(Some rows)
......

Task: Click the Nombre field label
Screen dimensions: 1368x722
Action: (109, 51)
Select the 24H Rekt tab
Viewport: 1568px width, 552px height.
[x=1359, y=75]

......

The problem: Copy every line of the rows above character for character, with nothing changed.

Response to this task:
Task: Click the Nombre field label
Screen dimensions: 1368x722
Action: (109, 51)
Select the 24H Rekt tab
Viewport: 1568px width, 552px height.
[x=1359, y=75]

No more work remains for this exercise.